• **EXERCISE DESCRIPTION**
Repeat word for word the lines starting at the one with "786x694 pixels." and ending at the final line of the material, both ends included; omit pictures.

----

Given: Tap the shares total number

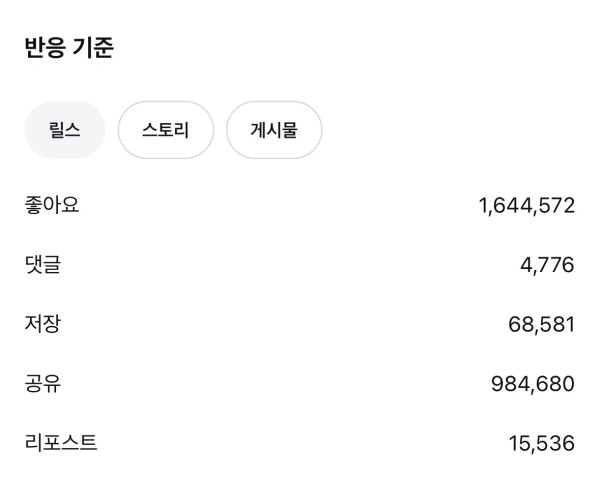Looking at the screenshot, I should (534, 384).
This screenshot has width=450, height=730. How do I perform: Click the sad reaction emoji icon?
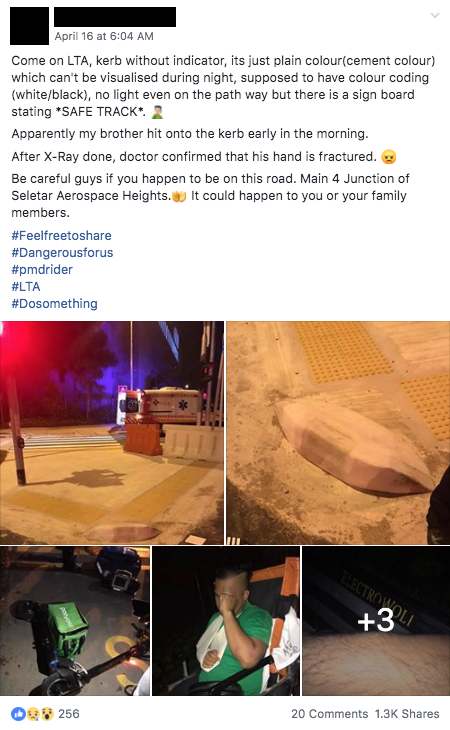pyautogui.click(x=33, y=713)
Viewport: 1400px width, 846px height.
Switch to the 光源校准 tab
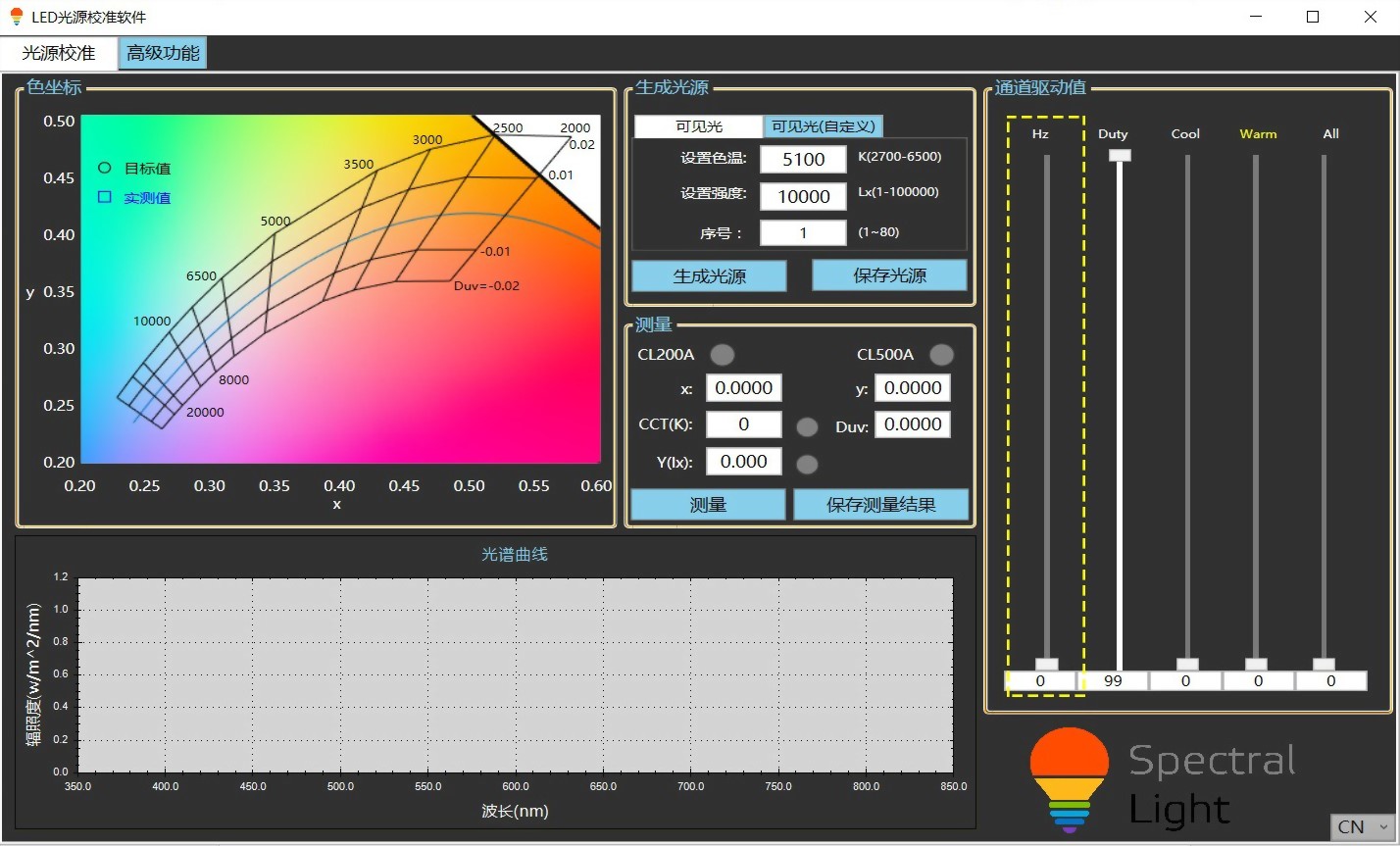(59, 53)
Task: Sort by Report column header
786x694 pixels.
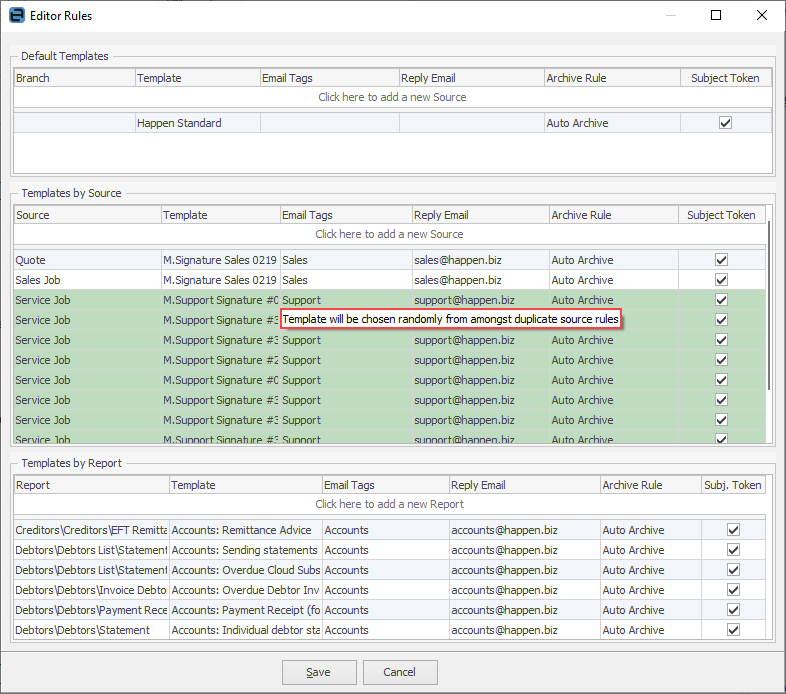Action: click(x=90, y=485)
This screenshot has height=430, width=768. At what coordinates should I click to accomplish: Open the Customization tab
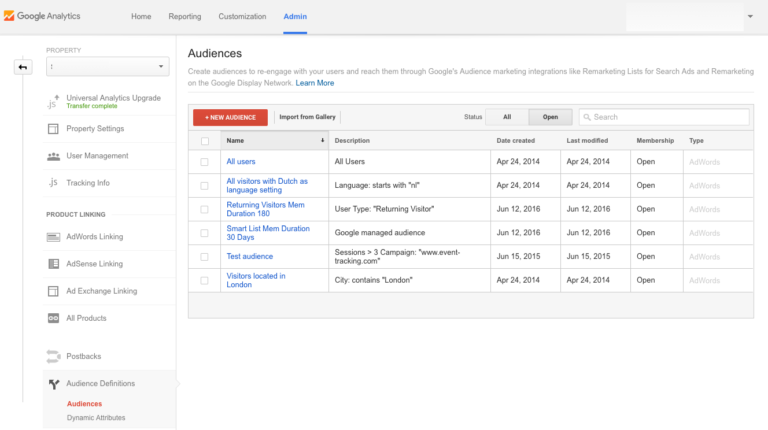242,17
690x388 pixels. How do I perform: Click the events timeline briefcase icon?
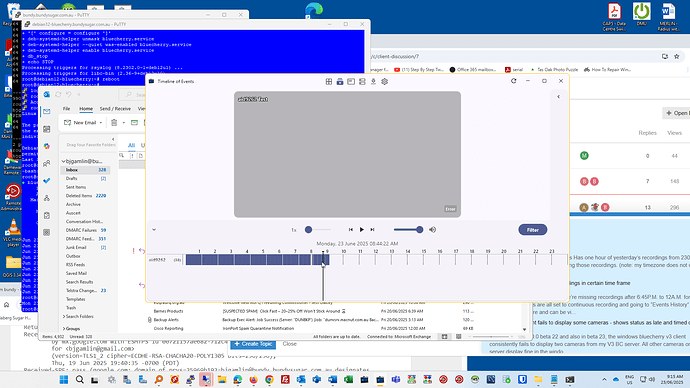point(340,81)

----

• **SOLUTION TO THIS PROBLEM**
786x694 pixels.
Action: click(x=90, y=485)
This screenshot has height=430, width=768. At what coordinates should I click to accomplish: Open the Customization tab
242,17
690x388 pixels. How do I perform: Click the events timeline briefcase icon?
point(340,81)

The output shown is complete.